Development of Multiplex PCR for Simultaneous Detection of Trypanosoma evansi and Equine Piroplasma Infection in Horses

Abstract

The identification of equine piroplasmosis and surra disease in infected horses currently presents a significant challenge. Clinical symptoms and blood smears are commonly used to diagnose these two diseases. The objective of this study was to develop a multiplex amplification assay capable of simultaneously identifying all three blood protozoa (equine piroplasma and Trypanosoma evansi) in a single test. The primer pairs used for detecting T. equi, B. caballi, and Trypanosoma evansi were ema-2-t (587 bp), Bc-134 (429 bp), and Rotat 1.2 VSG (151 bp), respectively. The multiplex PCR assay was subsequently evaluated for its detection limit, sensitivity percentage, and specificity using single PCR as the reference standard.
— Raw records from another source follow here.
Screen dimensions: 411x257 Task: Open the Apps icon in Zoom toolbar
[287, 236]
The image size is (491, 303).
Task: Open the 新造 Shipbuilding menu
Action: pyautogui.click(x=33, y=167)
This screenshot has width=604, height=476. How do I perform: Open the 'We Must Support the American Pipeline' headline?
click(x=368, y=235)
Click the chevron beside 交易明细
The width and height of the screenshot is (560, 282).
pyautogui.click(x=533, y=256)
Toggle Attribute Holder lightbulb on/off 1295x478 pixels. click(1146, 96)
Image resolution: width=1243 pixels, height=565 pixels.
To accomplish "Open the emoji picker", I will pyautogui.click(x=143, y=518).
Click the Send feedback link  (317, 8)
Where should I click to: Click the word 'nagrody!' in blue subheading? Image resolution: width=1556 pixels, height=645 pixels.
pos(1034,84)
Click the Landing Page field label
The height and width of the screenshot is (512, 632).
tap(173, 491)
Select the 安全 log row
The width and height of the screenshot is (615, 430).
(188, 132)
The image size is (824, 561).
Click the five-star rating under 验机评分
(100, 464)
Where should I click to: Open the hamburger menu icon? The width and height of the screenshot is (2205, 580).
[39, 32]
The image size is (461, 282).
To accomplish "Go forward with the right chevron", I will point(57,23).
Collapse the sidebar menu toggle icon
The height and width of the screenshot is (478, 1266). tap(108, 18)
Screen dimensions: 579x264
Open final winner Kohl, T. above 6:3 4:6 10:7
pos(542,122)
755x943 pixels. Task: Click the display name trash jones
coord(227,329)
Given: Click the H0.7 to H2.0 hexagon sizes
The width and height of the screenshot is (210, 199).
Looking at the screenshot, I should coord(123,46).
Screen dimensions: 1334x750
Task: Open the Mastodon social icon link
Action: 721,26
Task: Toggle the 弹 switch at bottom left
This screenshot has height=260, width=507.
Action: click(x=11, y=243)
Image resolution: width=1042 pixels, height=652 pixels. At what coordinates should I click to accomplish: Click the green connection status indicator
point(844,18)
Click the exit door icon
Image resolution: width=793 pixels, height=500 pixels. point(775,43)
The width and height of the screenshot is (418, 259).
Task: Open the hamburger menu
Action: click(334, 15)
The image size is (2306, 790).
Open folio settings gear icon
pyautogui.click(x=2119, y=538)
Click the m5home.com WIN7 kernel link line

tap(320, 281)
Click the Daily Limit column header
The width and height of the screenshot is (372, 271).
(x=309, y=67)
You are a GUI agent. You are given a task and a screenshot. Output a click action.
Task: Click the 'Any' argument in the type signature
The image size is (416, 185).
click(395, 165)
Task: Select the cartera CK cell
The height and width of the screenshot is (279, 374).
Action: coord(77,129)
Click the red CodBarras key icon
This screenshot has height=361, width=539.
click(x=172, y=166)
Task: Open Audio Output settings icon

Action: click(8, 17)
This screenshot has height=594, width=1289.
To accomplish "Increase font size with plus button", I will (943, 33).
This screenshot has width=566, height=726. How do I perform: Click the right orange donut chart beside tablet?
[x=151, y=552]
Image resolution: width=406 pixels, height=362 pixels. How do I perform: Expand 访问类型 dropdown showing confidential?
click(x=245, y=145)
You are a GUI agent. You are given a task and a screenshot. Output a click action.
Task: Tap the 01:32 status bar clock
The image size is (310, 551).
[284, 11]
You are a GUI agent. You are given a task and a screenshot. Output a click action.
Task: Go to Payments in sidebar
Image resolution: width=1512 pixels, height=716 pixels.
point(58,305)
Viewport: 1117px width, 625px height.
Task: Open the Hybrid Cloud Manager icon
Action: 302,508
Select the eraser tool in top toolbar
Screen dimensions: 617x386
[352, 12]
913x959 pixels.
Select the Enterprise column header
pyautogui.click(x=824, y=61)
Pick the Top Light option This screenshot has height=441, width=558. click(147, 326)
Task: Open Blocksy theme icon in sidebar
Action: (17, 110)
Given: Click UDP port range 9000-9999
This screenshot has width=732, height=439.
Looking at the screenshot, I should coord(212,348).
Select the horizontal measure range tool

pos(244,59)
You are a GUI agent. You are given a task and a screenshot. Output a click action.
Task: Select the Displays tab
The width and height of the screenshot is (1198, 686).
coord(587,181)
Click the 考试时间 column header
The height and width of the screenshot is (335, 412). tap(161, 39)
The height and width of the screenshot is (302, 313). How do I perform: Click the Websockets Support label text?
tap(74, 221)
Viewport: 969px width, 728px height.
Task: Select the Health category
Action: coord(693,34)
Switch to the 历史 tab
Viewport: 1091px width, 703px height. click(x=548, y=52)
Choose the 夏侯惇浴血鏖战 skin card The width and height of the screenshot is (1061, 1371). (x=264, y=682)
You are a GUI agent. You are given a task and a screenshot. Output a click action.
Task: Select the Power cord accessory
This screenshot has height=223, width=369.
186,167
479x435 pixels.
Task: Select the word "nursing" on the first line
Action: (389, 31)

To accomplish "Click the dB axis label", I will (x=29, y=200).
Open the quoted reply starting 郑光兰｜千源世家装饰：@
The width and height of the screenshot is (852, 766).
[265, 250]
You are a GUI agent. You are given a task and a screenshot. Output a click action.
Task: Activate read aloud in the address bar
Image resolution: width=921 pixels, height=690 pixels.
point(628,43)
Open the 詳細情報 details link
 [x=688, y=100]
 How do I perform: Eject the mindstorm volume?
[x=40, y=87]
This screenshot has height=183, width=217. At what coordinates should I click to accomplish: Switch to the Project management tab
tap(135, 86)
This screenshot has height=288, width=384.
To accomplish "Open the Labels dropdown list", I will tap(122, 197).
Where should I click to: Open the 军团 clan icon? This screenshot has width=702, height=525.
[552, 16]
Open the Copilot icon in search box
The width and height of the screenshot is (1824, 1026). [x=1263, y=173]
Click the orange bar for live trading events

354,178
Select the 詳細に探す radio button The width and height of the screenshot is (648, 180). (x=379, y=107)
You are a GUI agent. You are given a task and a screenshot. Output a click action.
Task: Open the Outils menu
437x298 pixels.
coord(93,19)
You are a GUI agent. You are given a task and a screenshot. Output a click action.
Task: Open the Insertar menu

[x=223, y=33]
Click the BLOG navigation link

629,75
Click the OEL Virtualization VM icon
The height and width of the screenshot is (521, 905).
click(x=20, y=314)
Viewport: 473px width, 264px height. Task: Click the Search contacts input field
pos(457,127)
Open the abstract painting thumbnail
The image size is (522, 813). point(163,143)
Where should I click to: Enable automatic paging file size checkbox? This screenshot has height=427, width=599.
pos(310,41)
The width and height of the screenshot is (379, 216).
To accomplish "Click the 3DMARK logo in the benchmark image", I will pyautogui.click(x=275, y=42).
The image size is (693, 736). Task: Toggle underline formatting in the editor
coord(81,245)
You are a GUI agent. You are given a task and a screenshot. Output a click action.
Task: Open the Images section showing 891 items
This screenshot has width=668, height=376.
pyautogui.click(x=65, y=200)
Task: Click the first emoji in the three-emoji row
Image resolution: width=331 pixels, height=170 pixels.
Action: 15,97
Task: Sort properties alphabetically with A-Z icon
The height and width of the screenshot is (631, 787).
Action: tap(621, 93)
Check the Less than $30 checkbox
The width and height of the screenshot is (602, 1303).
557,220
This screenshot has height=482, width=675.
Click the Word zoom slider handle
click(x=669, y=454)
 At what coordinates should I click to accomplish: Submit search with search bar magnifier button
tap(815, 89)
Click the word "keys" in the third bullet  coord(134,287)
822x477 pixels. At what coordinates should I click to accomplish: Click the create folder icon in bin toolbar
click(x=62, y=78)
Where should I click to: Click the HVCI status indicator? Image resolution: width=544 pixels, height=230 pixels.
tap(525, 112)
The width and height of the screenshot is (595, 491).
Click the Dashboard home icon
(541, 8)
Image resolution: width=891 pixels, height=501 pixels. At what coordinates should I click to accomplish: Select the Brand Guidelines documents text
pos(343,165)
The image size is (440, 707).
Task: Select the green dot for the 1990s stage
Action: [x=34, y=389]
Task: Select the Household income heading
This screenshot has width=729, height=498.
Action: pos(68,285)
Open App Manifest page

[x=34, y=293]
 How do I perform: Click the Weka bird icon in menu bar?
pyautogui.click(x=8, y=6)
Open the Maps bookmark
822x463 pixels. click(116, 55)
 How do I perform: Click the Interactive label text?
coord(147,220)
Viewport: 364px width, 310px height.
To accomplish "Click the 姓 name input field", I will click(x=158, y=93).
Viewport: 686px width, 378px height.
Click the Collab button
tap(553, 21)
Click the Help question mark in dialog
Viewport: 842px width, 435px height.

The multiplex PCR method demonstrated a sensitivity of 100% for detecting both Theileria equi and Trypanosoma evansi, with all positive samples confirmed by a single PCR. It also achieved 100% specificity for both the parasites. However, for Babesia caballi, while the sensitivity remained at 100%, the specificity was reduced to 66%, indicating some limitations in accurately identifying negative samples. For the multiplex PCR assay, the minimum detectable concentrations were 0.01 ng/µL for both T. equi and B. caballi, whereas Trypanosoma evansi exhibited a detection threshold of 1 ng/µL. When multiplex PCR assays were used to screen blood samples obtained from horses in selected districts of Bogor, only a single sample showed a positive result for T. equi. The sensitivities and specificities achieved by multiplex PCR and single PCR were comparable. Therefore, the multiplex PCR method developed in this study can be effectively applied to diagnose piroplasmosis and surra in horses.